PROBLEM TO WORK ON - In the listing that follows, copy out each line that includes the word "agent".

◇ ◇ ◇ ◇

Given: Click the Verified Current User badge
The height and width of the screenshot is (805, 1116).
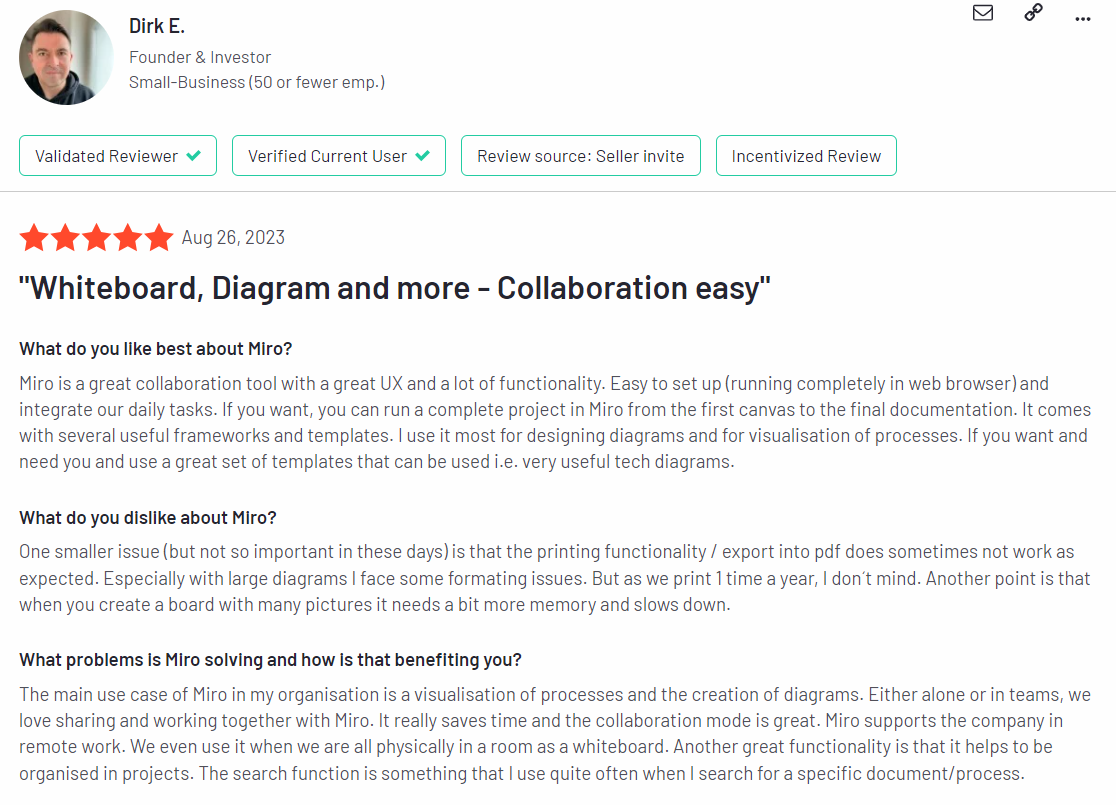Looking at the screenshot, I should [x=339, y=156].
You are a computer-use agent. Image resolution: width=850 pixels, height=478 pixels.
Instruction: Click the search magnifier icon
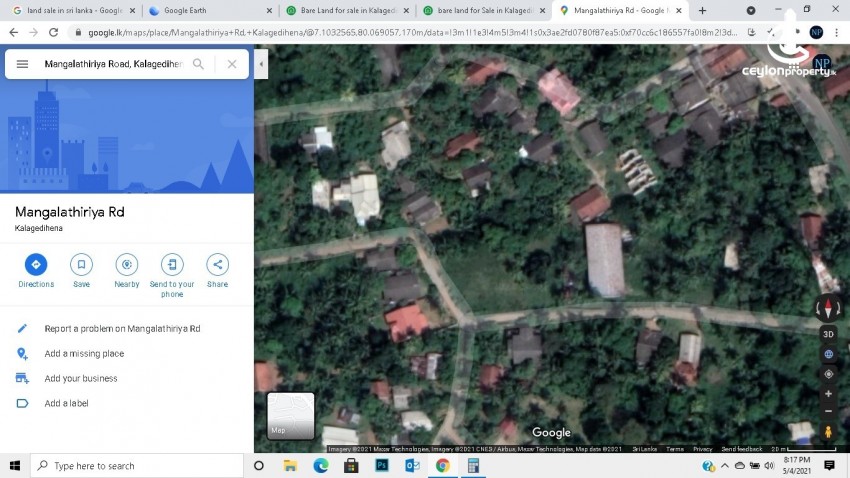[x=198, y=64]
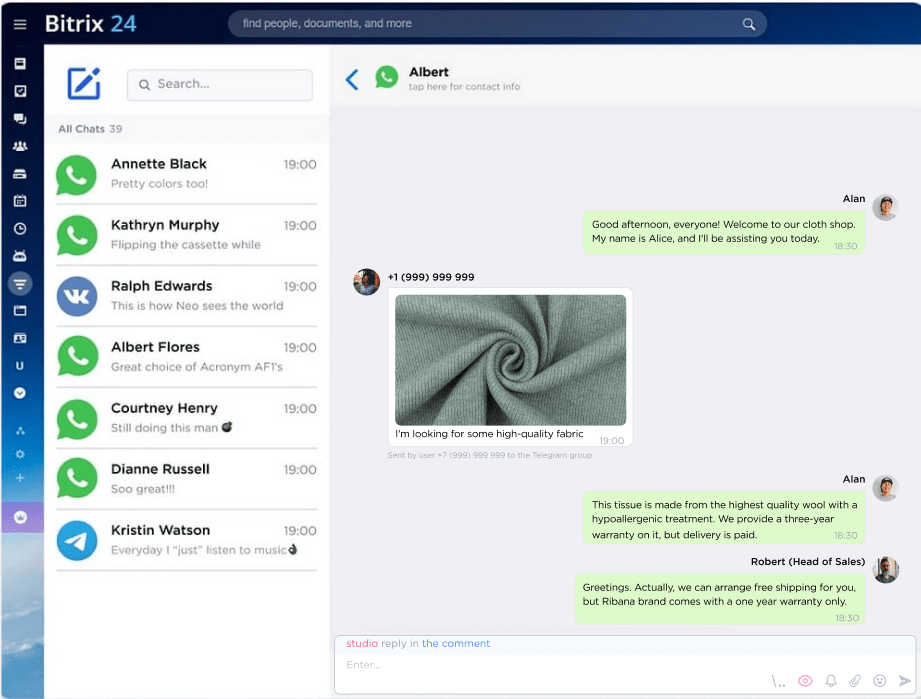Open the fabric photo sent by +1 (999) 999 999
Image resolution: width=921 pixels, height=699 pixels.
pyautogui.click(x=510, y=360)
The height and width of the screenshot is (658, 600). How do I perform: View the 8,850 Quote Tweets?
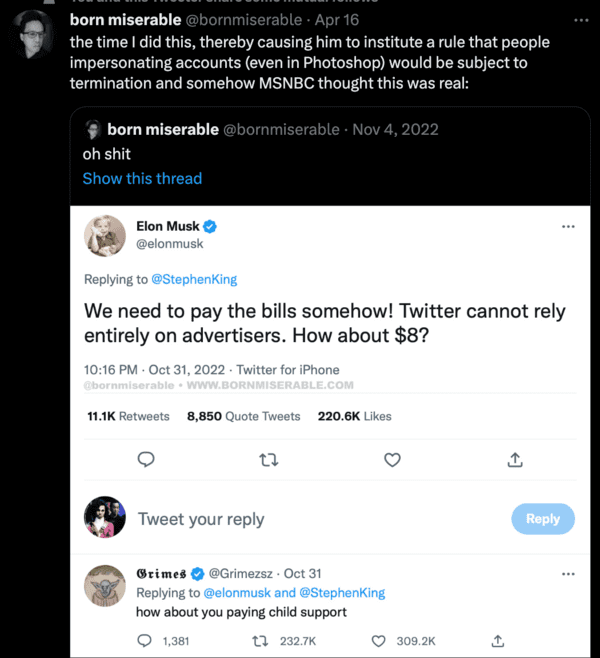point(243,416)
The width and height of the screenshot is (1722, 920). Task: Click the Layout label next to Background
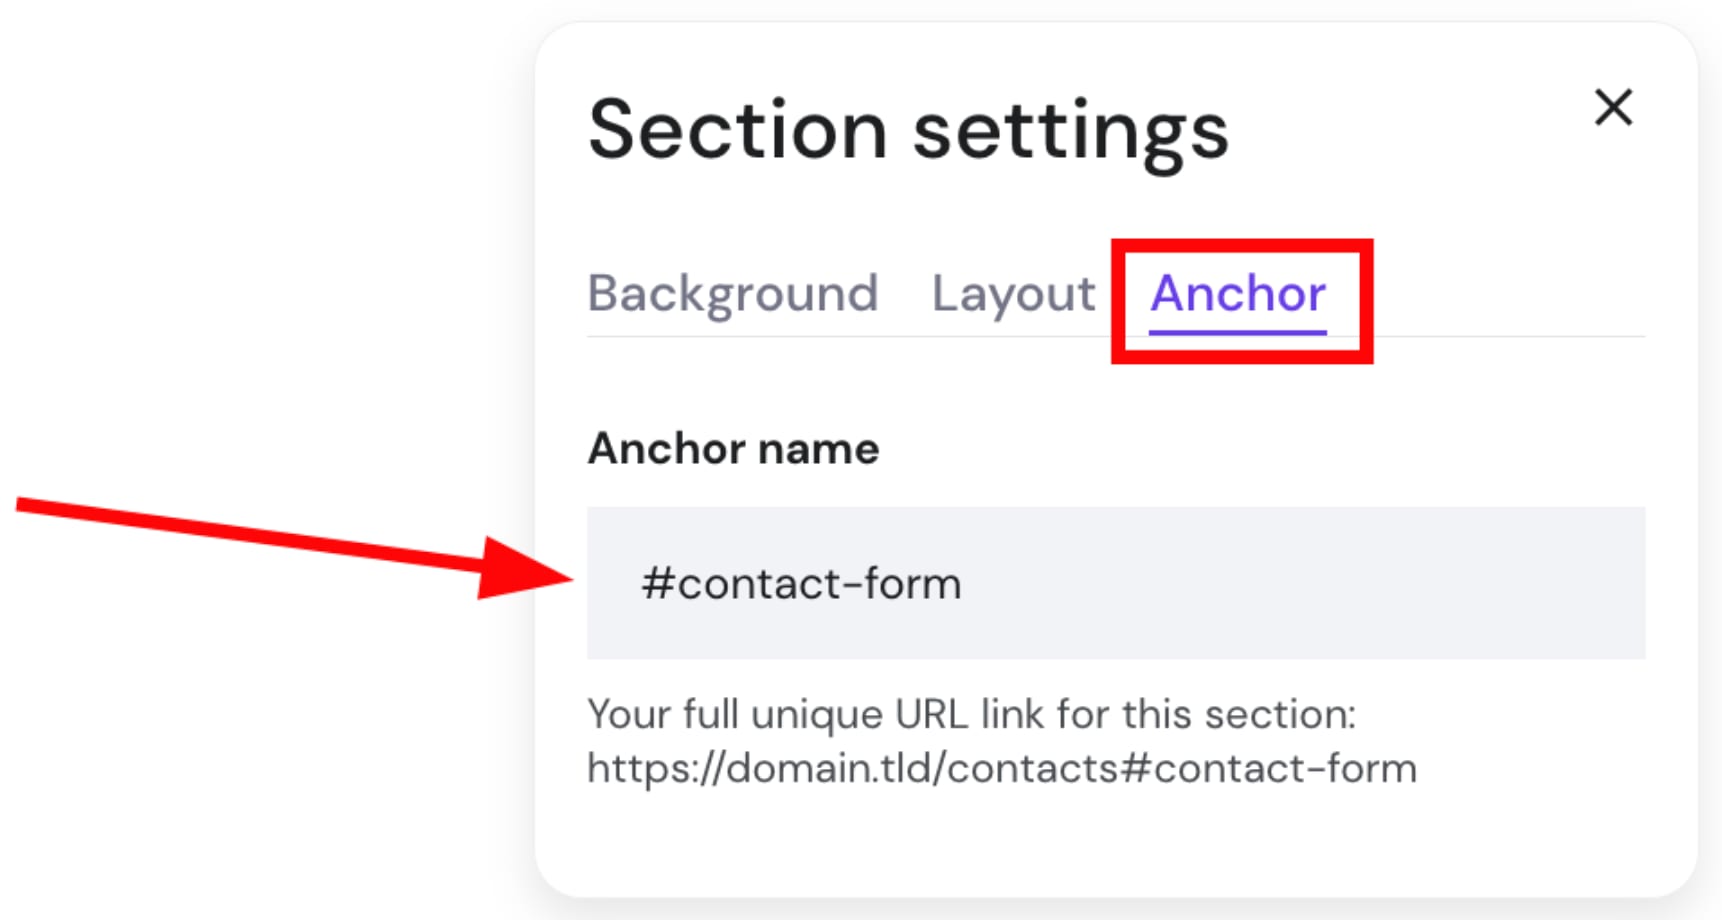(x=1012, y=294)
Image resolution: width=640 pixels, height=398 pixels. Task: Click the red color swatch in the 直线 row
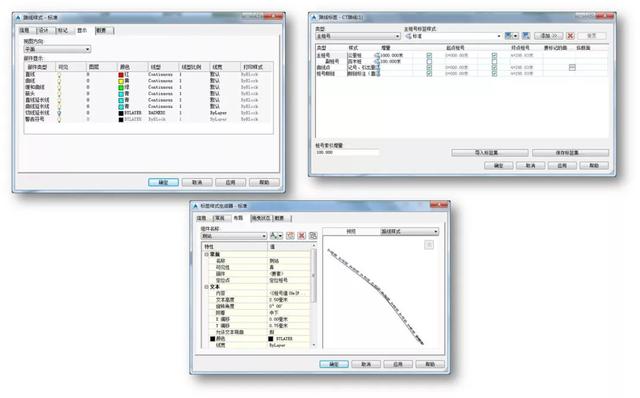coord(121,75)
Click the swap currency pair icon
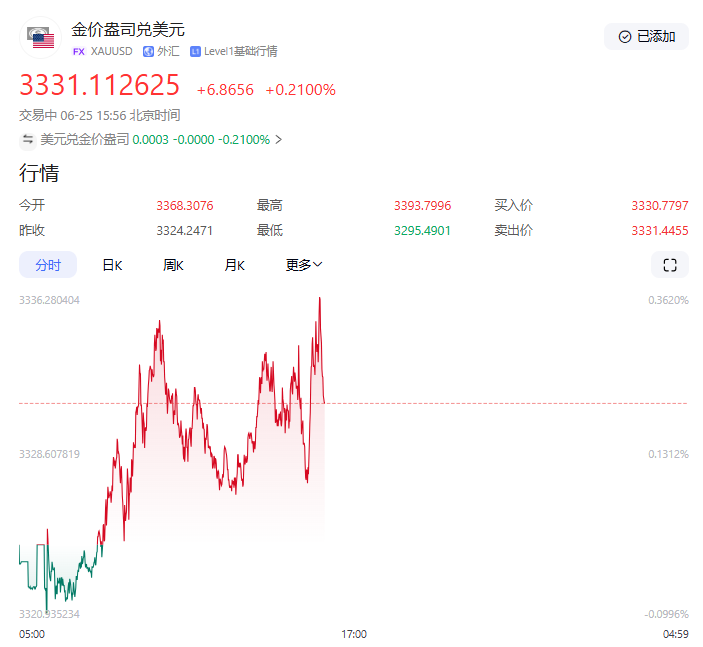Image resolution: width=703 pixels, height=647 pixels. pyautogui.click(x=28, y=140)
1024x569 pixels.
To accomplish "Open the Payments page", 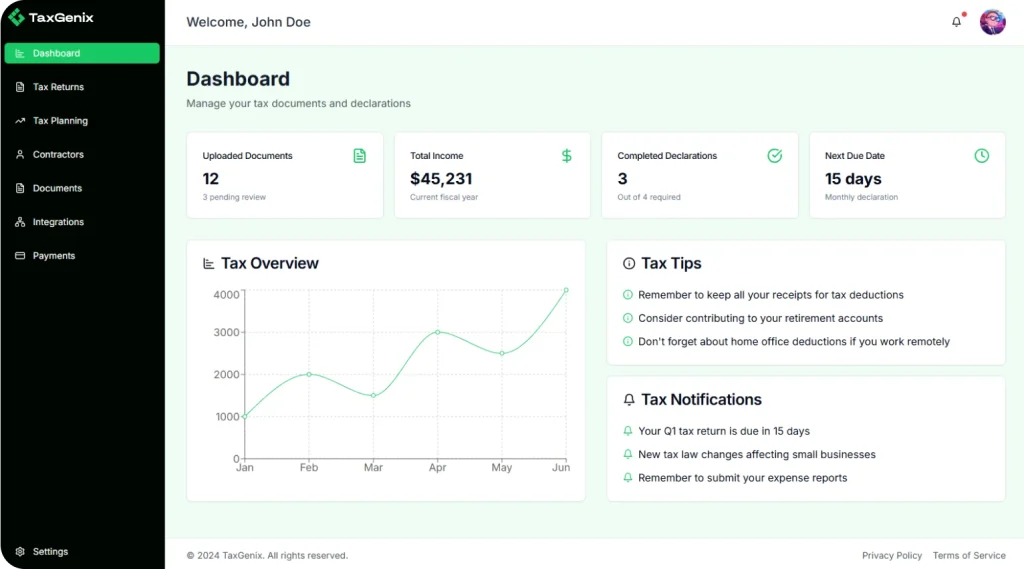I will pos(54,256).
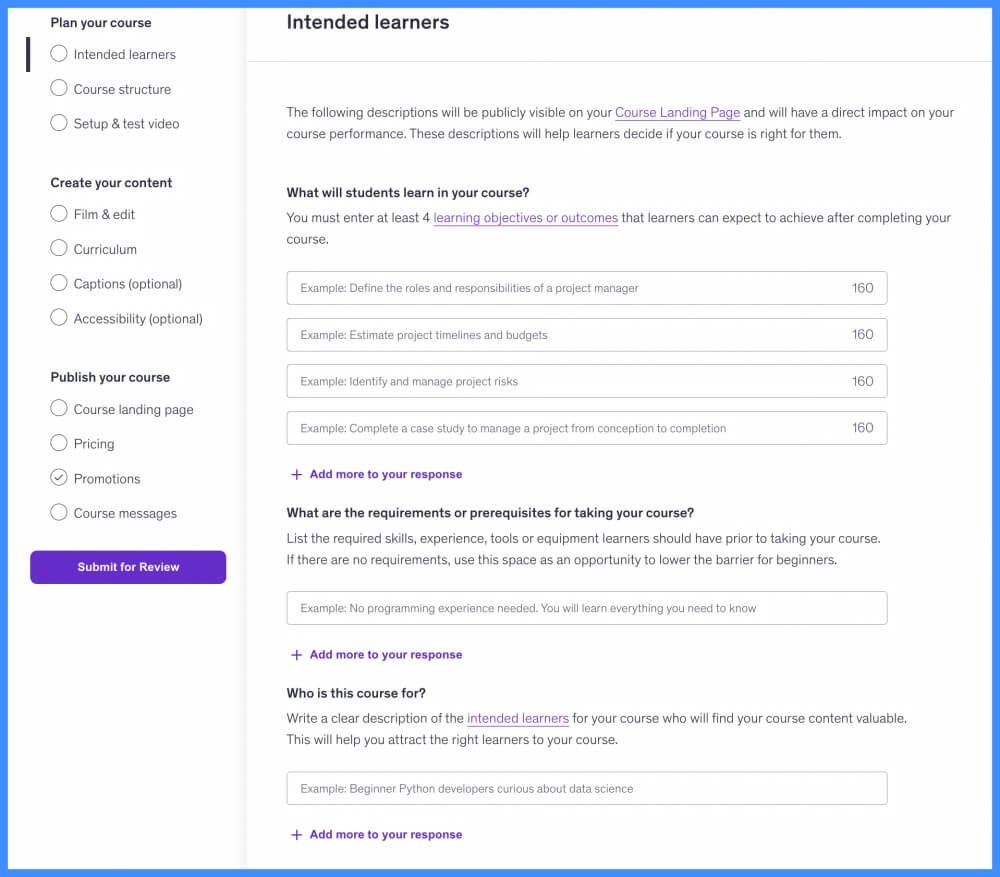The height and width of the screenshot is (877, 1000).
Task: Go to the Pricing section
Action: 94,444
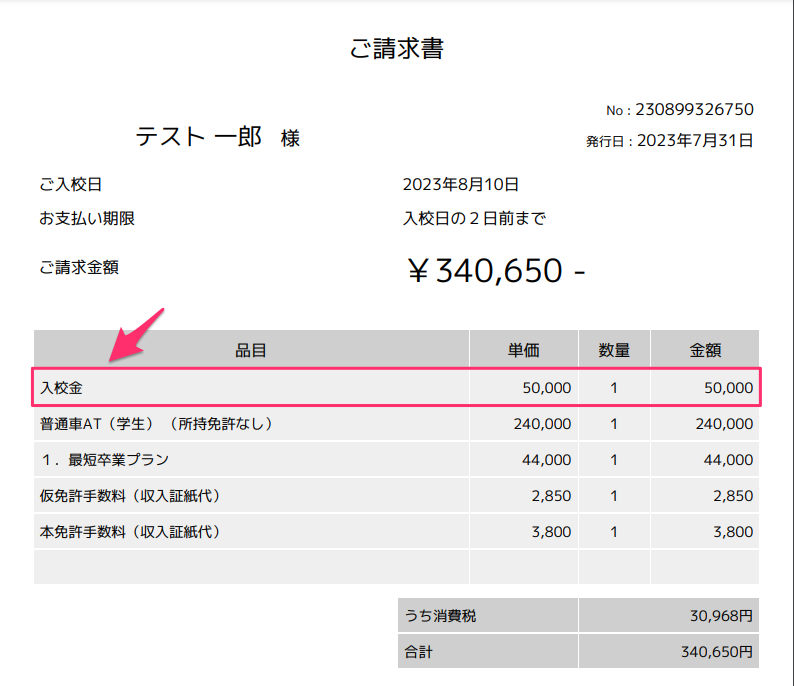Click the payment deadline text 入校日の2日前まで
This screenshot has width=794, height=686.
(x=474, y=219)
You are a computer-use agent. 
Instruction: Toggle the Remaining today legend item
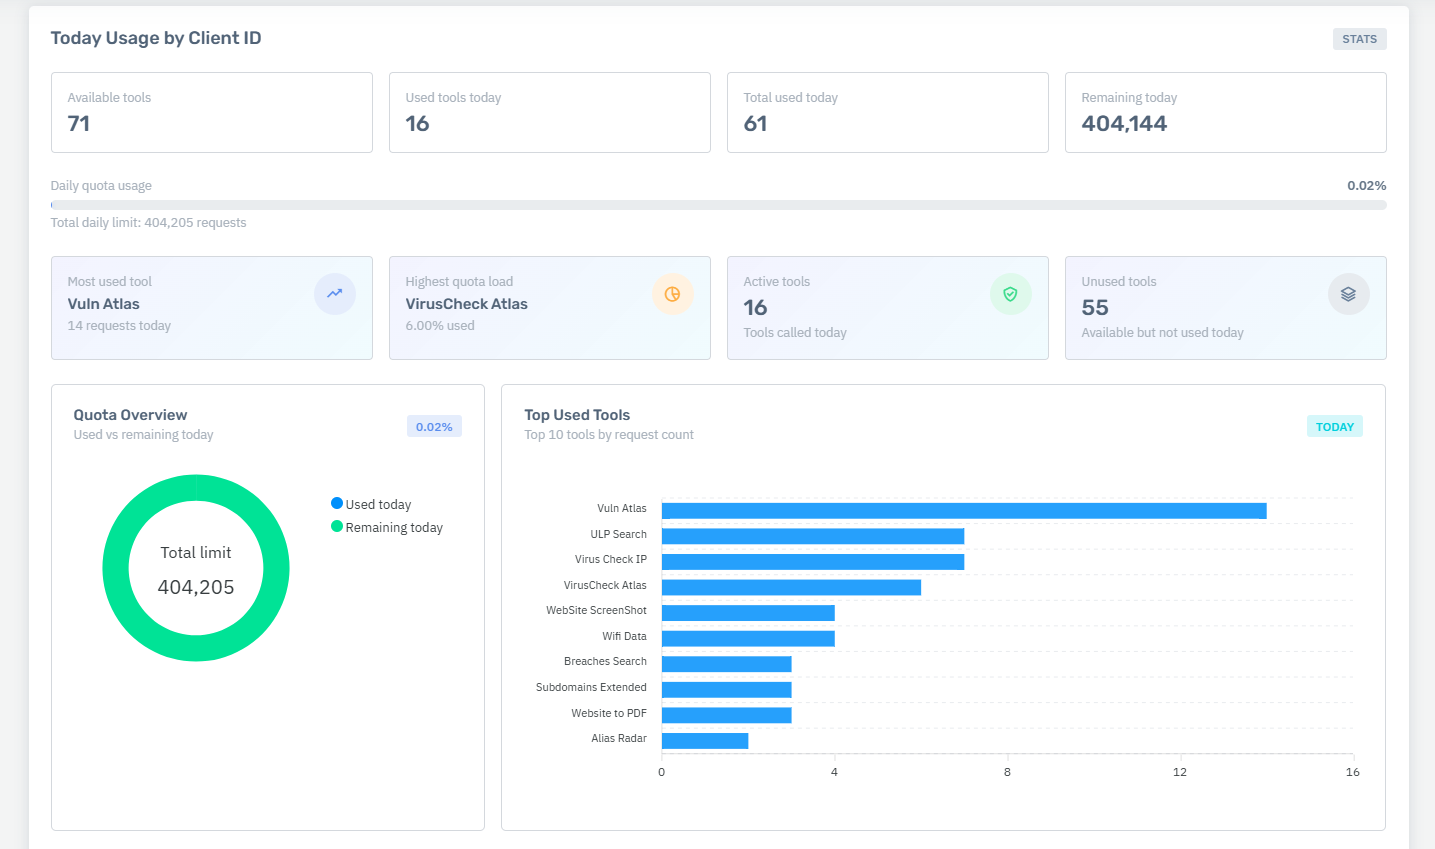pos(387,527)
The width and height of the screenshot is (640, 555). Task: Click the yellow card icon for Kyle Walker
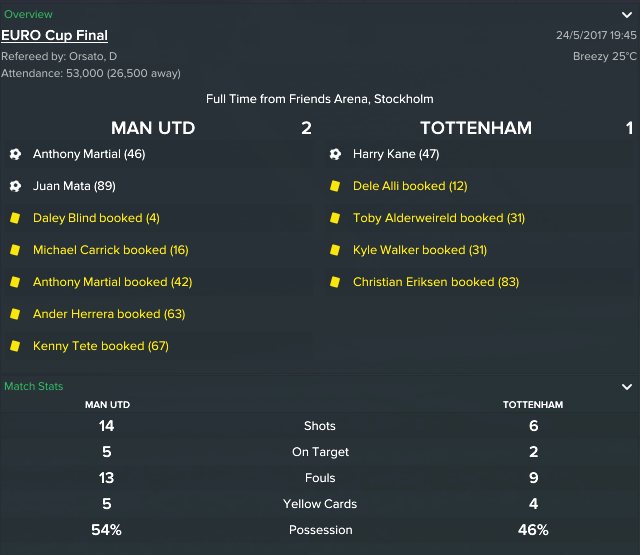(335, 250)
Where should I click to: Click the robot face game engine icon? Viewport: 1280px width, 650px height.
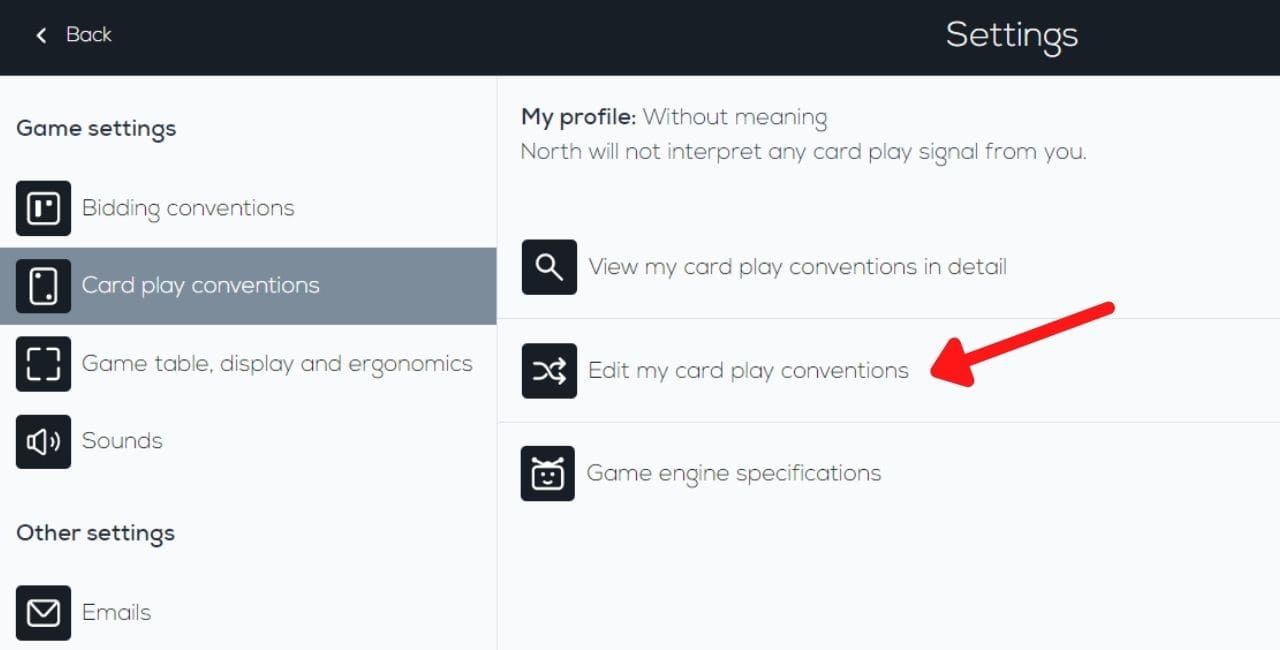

◇ ◇ ◇ ◇

OUTPUT OF THE TASK -
You are a computer-use agent. Image resolution: width=850 pixels, height=478 pixels.
You are a computer-use agent. 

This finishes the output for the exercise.